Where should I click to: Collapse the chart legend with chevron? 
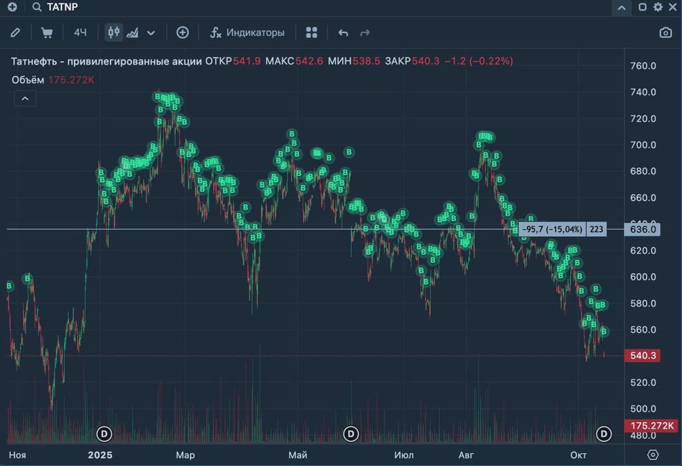coord(25,99)
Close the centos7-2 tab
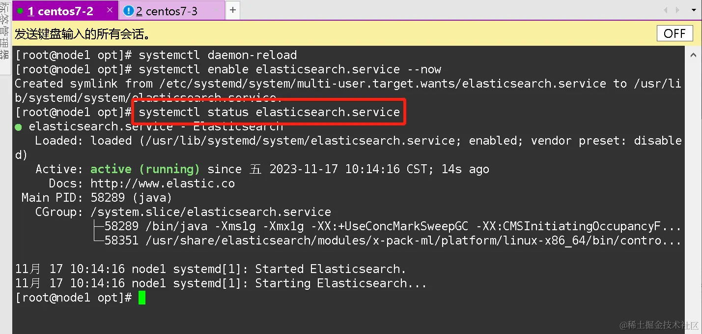This screenshot has width=702, height=334. [x=109, y=10]
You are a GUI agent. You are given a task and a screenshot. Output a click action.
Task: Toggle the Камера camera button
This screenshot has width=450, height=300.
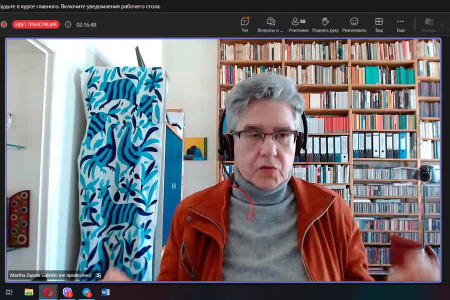click(429, 25)
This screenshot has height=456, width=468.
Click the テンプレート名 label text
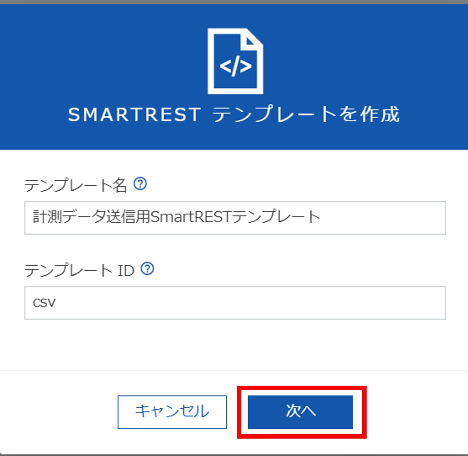[75, 185]
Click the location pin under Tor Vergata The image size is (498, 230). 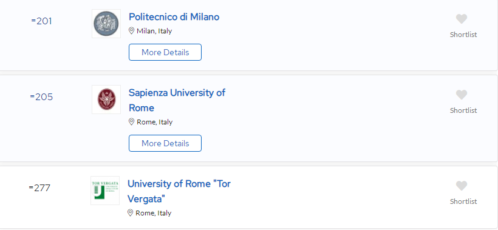130,213
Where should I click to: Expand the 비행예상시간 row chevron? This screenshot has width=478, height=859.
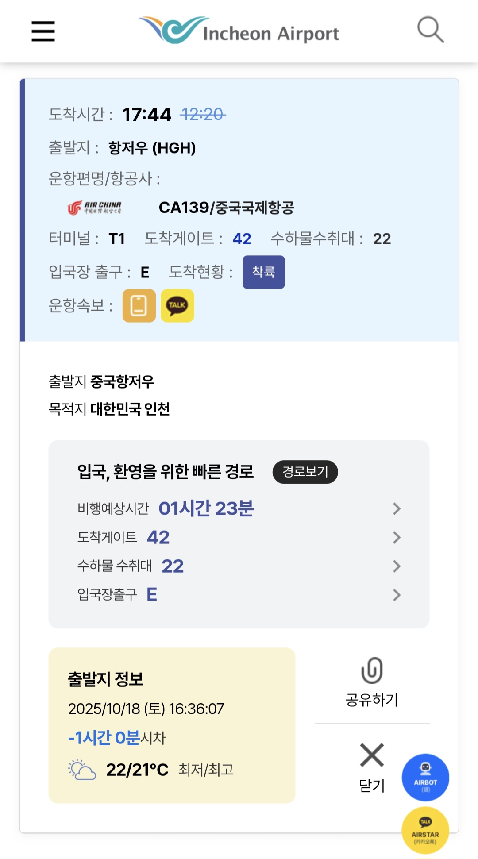[397, 509]
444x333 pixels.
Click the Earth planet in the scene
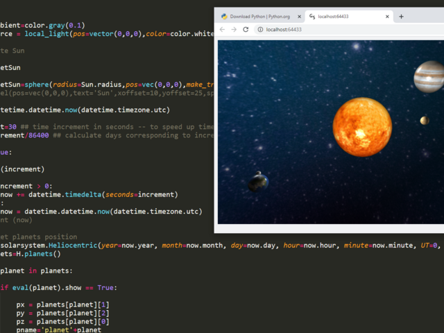tap(258, 182)
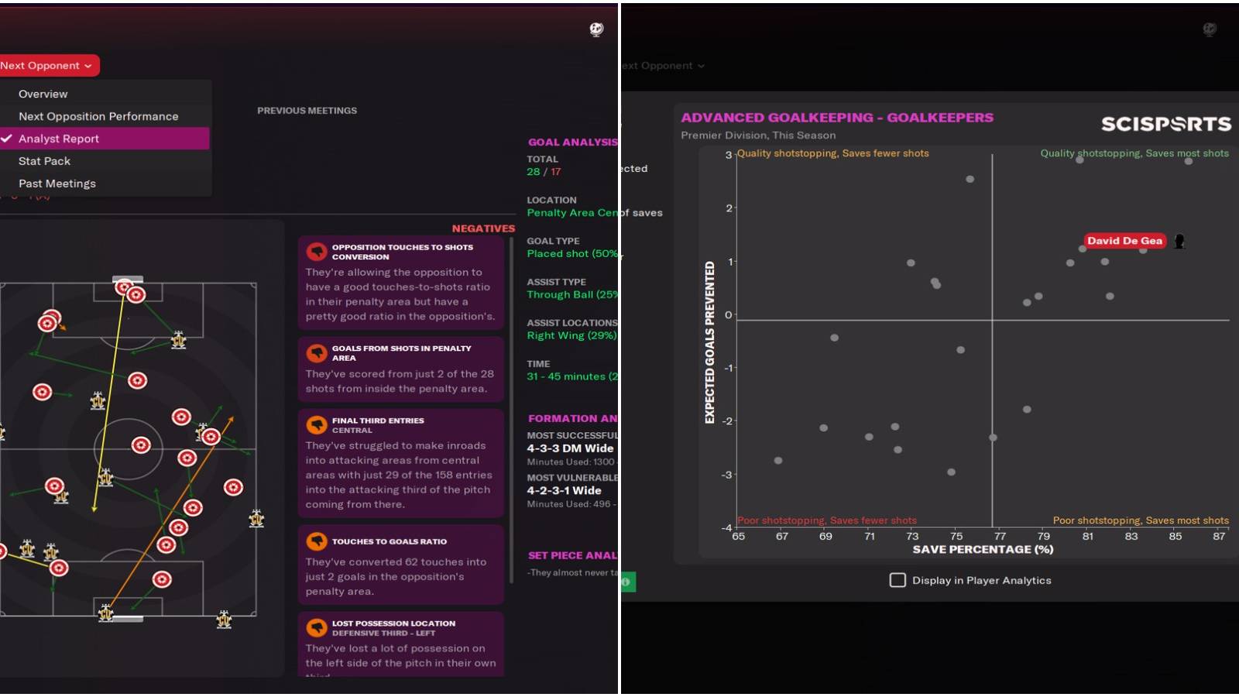This screenshot has width=1239, height=697.
Task: Click the SCISPORTS logo
Action: (x=1166, y=122)
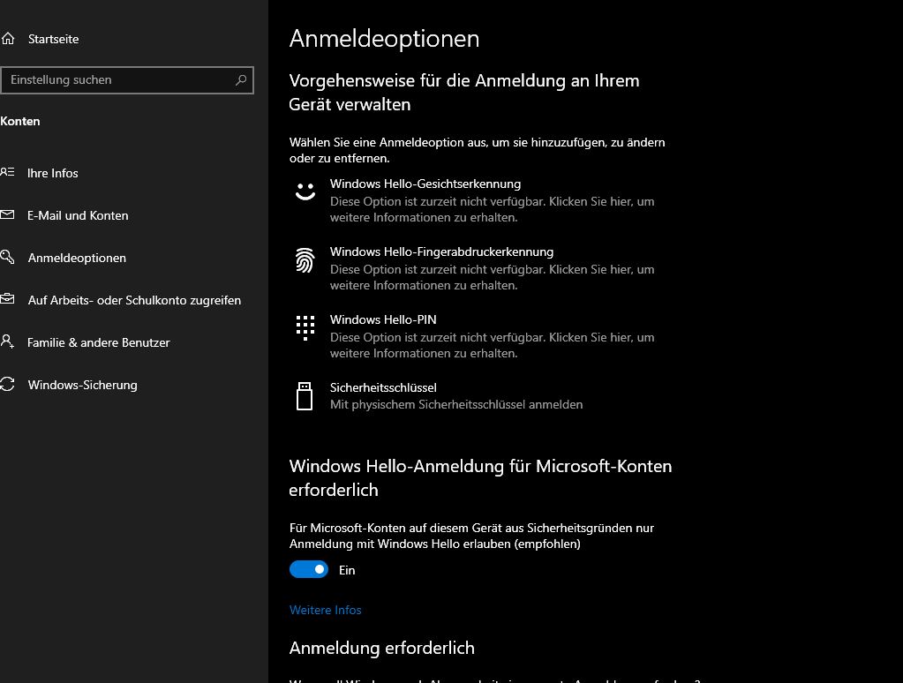
Task: Click the Sicherheitsschlüssel USB key icon
Action: [x=305, y=396]
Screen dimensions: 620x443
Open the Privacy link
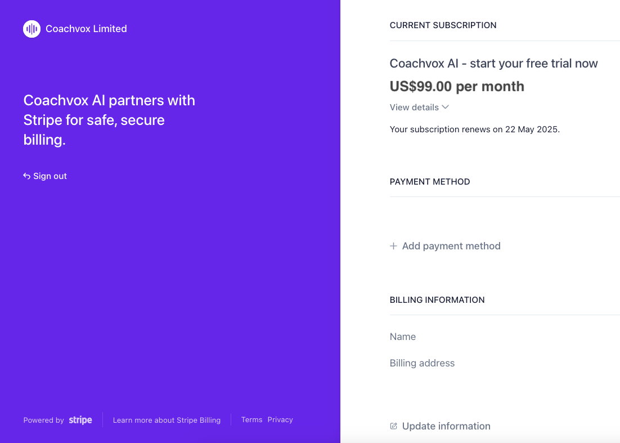[280, 419]
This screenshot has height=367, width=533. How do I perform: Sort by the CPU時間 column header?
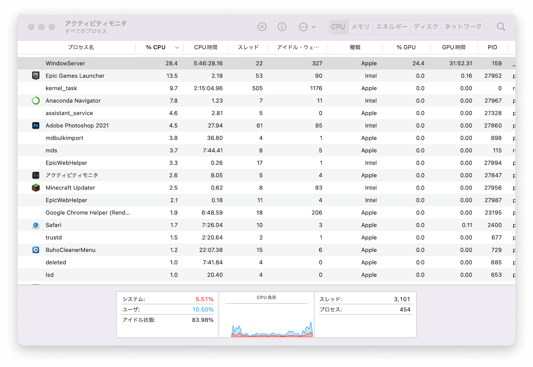pos(206,47)
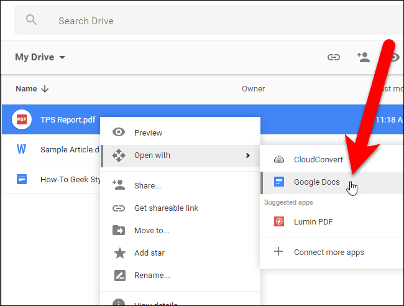Select Share... in the context menu
This screenshot has height=306, width=404.
[147, 185]
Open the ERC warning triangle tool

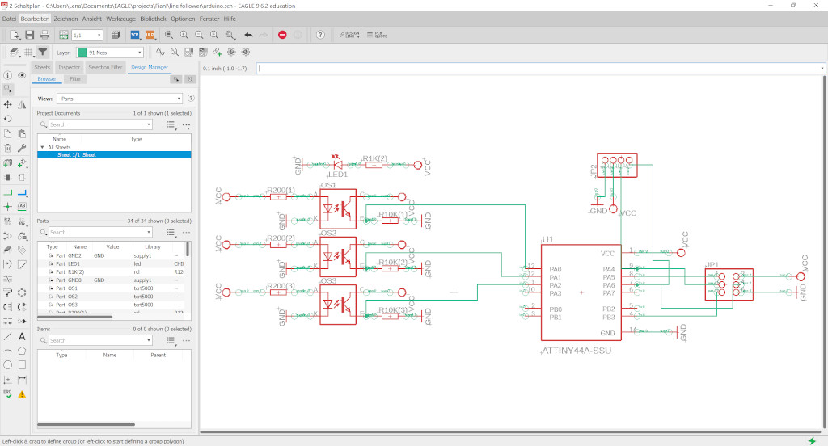point(22,394)
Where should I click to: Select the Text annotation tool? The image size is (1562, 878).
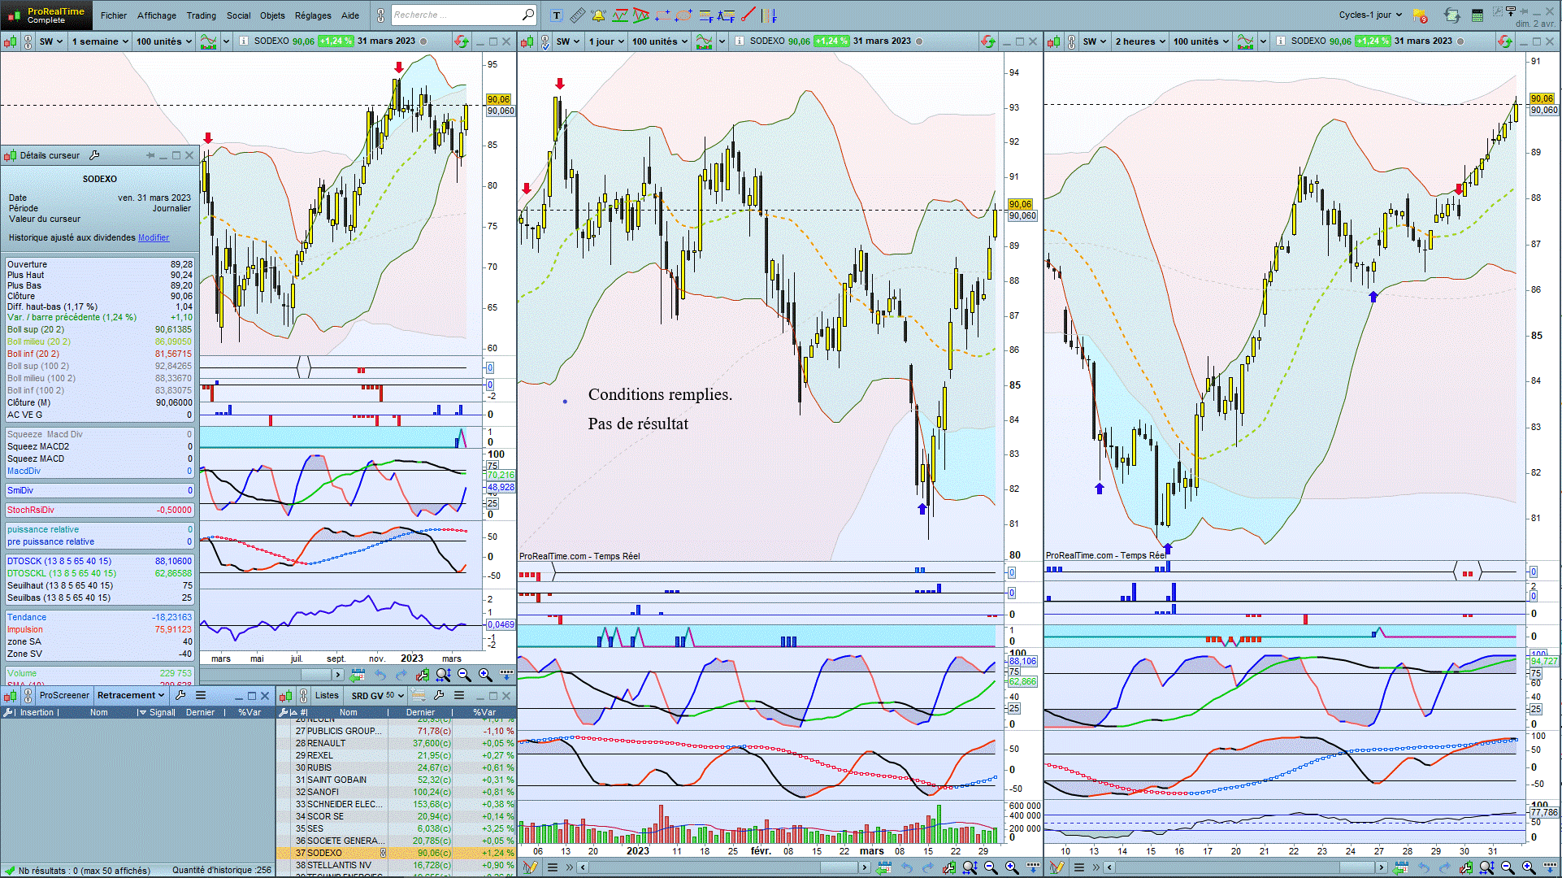point(556,15)
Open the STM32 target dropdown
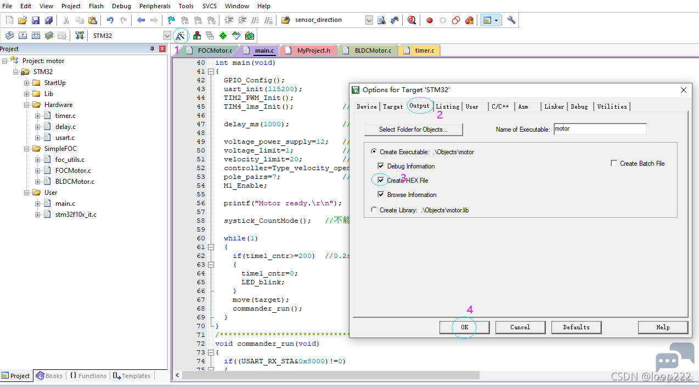Viewport: 699px width, 388px height. pos(167,36)
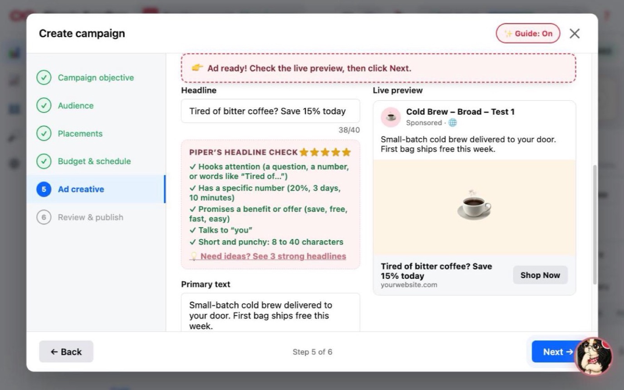This screenshot has width=624, height=390.
Task: Click the Placements step checkmark icon
Action: pyautogui.click(x=44, y=133)
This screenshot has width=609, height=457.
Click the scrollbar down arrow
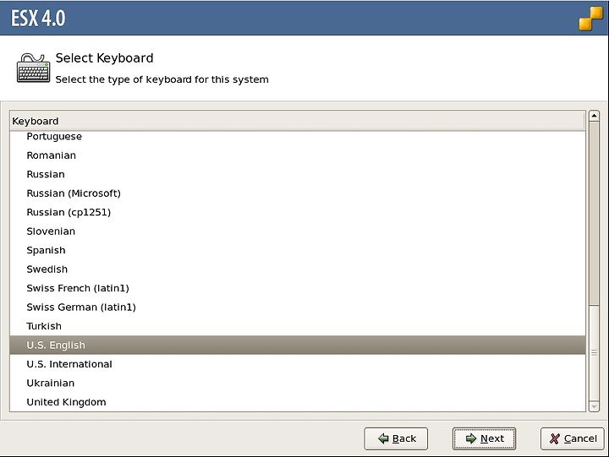coord(594,406)
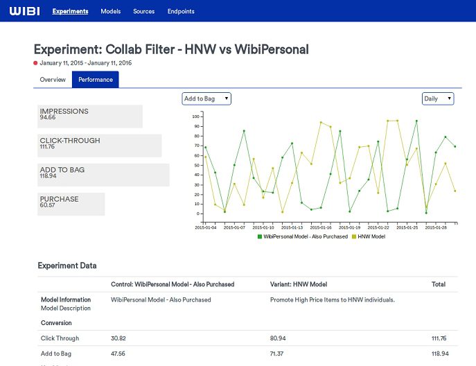Select the Performance tab
The width and height of the screenshot is (476, 366).
(96, 80)
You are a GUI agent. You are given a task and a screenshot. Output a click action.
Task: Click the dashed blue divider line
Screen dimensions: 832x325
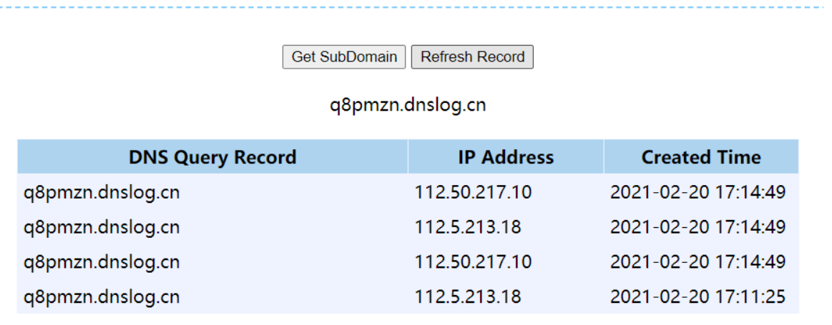click(416, 7)
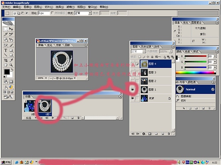Open the 滤镜 menu
The image size is (221, 165).
(x=70, y=7)
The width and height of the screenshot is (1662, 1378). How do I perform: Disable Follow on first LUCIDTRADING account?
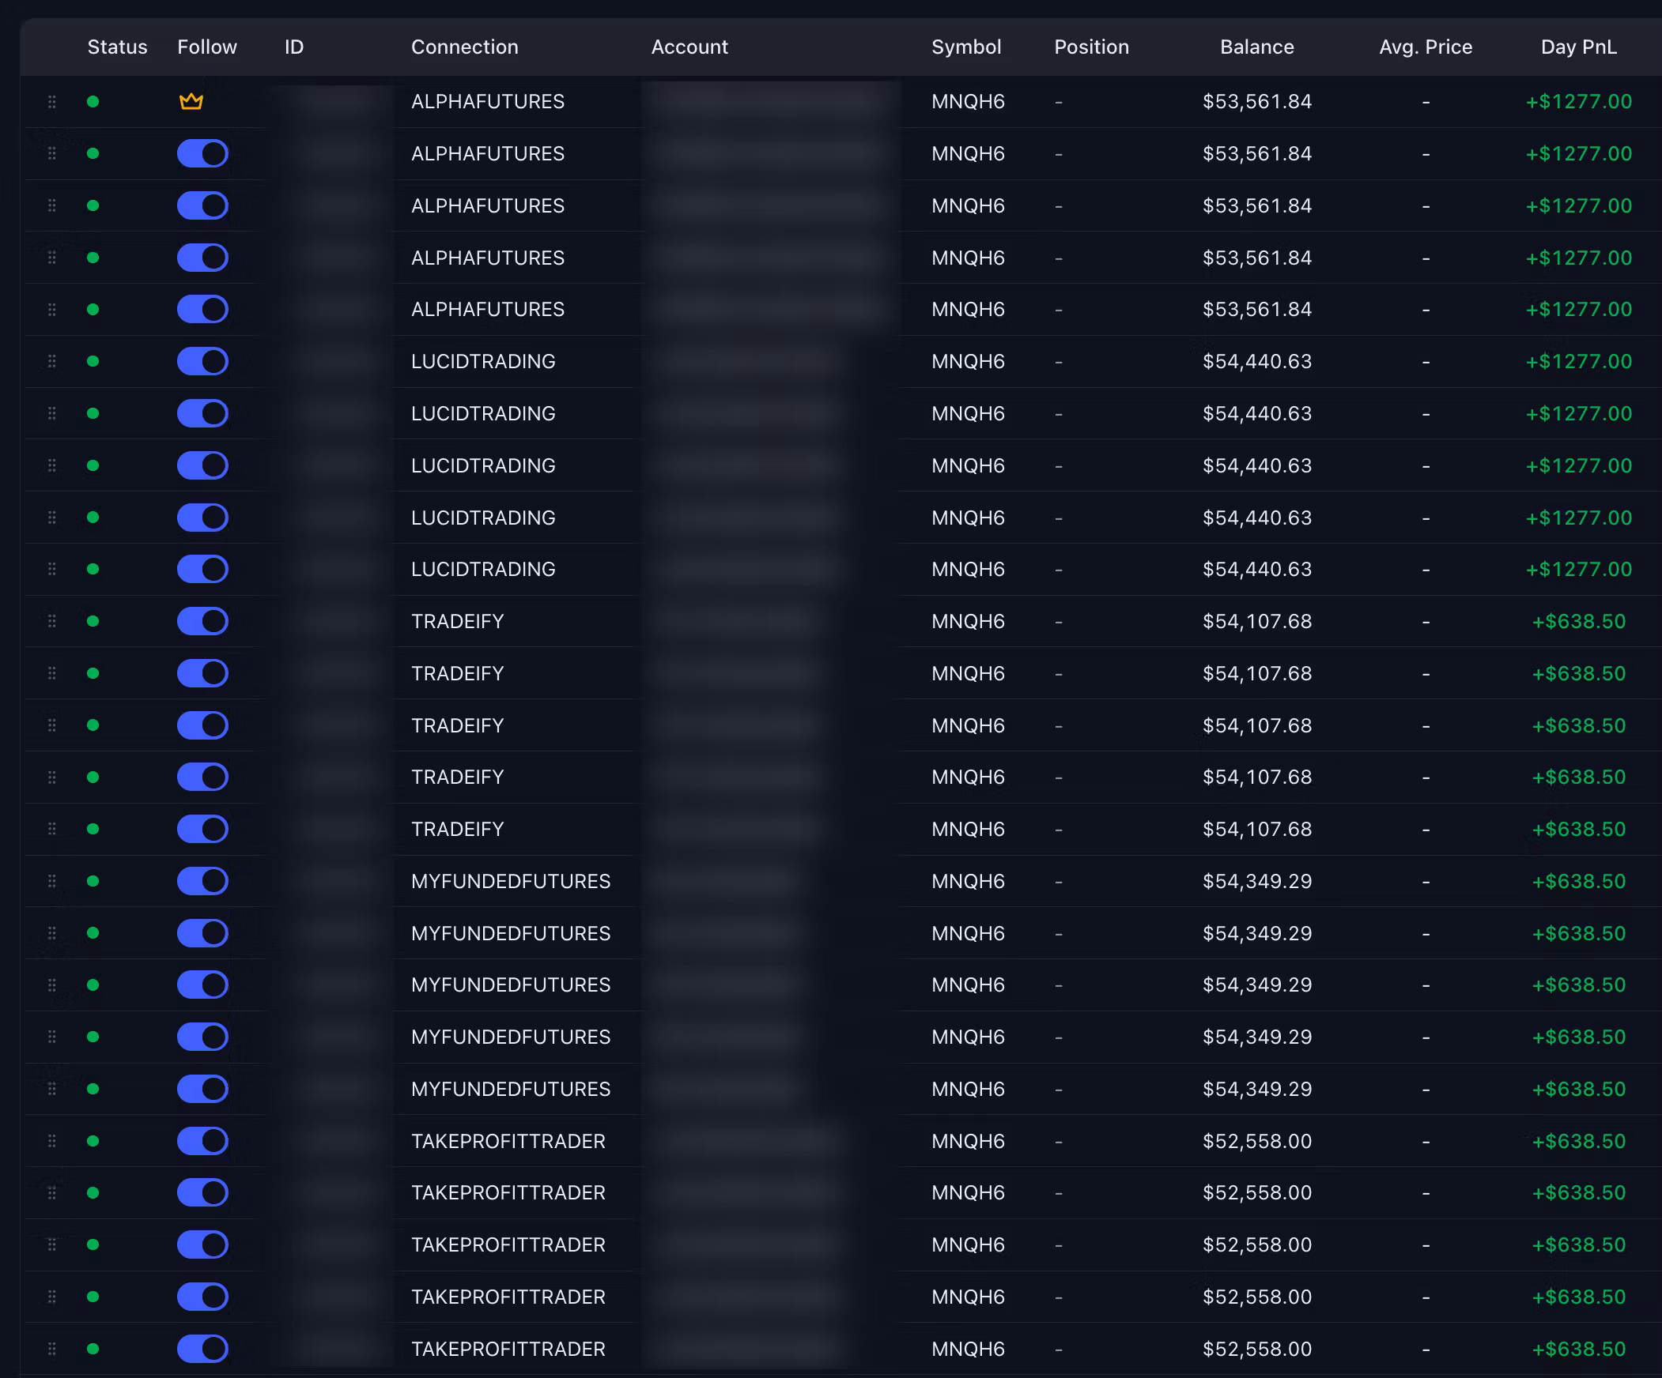203,362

▶ [To do]: Count the lines of the entries above that contain the word "Where". Reply with the number only.

▶ [Solution for this problem]: 3